• Brief 1:
Copy verbatim the part of the report on the Belarus death-sentence appeal between "Death Sentence Upheld" and "five police officers.", inclusive.
• Brief 2:
Summarize the report on the Belarus death-sentence appeal in two sentences.
• Brief 3:
In the report on the Belarus death-sentence appeal, how many police officers guarded the convict?

• Document text:
══════════════════════════════

Death Sentence Upheld in Appeal in Supreme Court
On 17 March 2017, 32-year-old Aliaksei Mikhalenya was sentenced to death by the Homel Regional Court of Belarus for two murders, committed with particular cruelty (p. 1, p. 6, p. 16 part 2 of art. 139 of the Criminal Code). The man had been previously convicted twice for theft and once for murder when being underage.
The appeal was heard on June 30 by the Panel on Criminal Cases of the Supreme Court, chaired by Judge Ruslan Aniskevich.
The convict was held handcuffed in a metallic cage, guarded by five police officers.
Having gone through with procedural questions and consulted the parties concerned, the court forbid photo and video recording, allowing only audio recording.
A lawyer Tatsiana Padretskaya motioned to attach several positive characteristics of the convict to the case materials, as well as some requests to establishments related to investigative activities, which had stayed unanswered so far. The lawyer explained that in the initial hearing, some procedural mistakes were made, proofs of the crime were obtained after the detention of the convict, there were inaccuracies in forensic and psychiatric examinations which, in lawyer’s opinion, were incomplete and missing some important factors. The lawyer disputed the court’s view that the fact of alcohol intoxication was an aggravating circumstance – the lawyer thinks it has not been proved in court.
The lawyer additionally underlined that at first questionings, Mikhalenia’s right to defense was violated – the duty lawyer was provided only two hours upon two hours of questioning.
The lawyer appealed to overturn the decision of the first instance court and to review the case in order to look into all inaccuracies and circumstances in details.
“The number of procedural violations is so big that it is impossible to look into all the details in appeal,” remarked the lawyer.

══════════════════════════════

• Record excerpts:
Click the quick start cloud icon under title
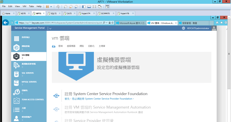Viewport: 231px width, 122px height. click(x=54, y=46)
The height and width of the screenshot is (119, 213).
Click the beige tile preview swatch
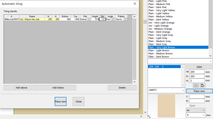click(x=166, y=105)
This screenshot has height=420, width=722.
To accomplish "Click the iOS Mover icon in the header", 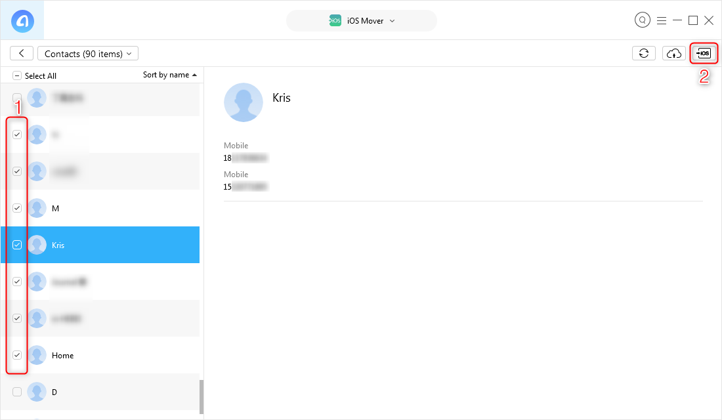I will (x=335, y=20).
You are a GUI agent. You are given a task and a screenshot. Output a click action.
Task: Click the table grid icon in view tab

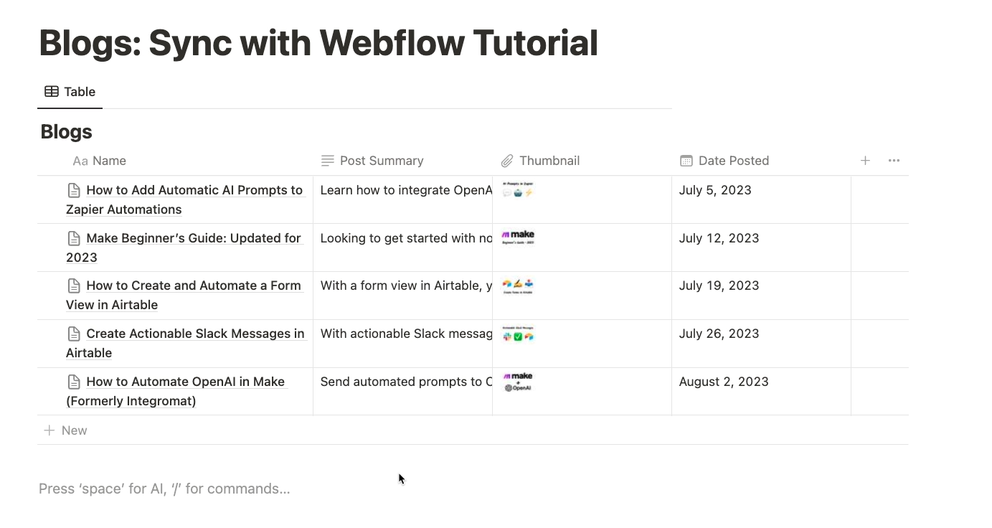coord(52,92)
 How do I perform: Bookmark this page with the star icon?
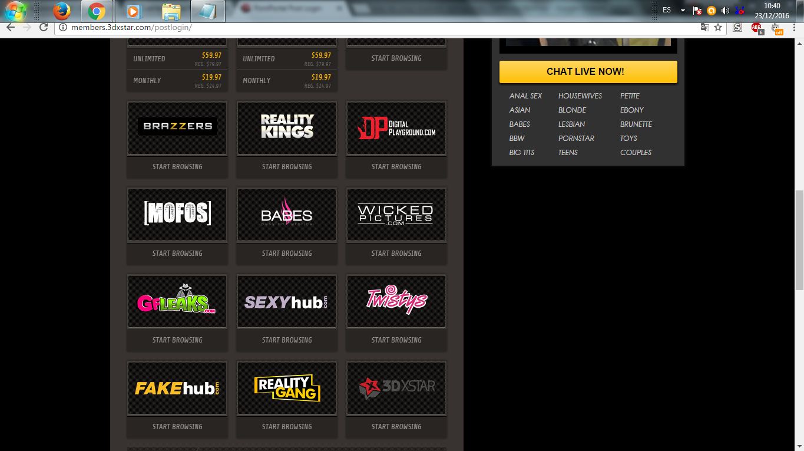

══════════════════════════════

• Answer box 1:
Death Sentence Upheld in Appeal in Supreme Court
On 17 March 2017, 32-year-old Aliaksei Mikhalenya was sentenced to death by the Homel Regional Court of Belarus for two murders, committed with particular cruelty (p. 1, p. 6, p. 16 part 2 of art. 139 of the Criminal Code). The man had been previously convicted twice for theft and once for murder when being underage.
The appeal was heard on June 30 by the Panel on Criminal Cases of the Supreme Court, chaired by Judge Ruslan Aniskevich.
The convict was held handcuffed in a metallic cage, guarded by five police officers.

• Answer box 2:
In March 2017, the Homel Regional Court of Belarus sentenced 32-year-old Aliaksei Mikhalenya to death for two murders committed with particular cruelty, and the Supreme Court's Panel on Criminal Cases heard his appeal on June 30. His lawyer, Tatsiana Padretskaya, argued that there were procedural mistakes, incomplete examinations and a violation of his right to defense, and she asked the court to overturn the first-instance decision and review the case.

• Answer box 3:
Five police officers guarded him.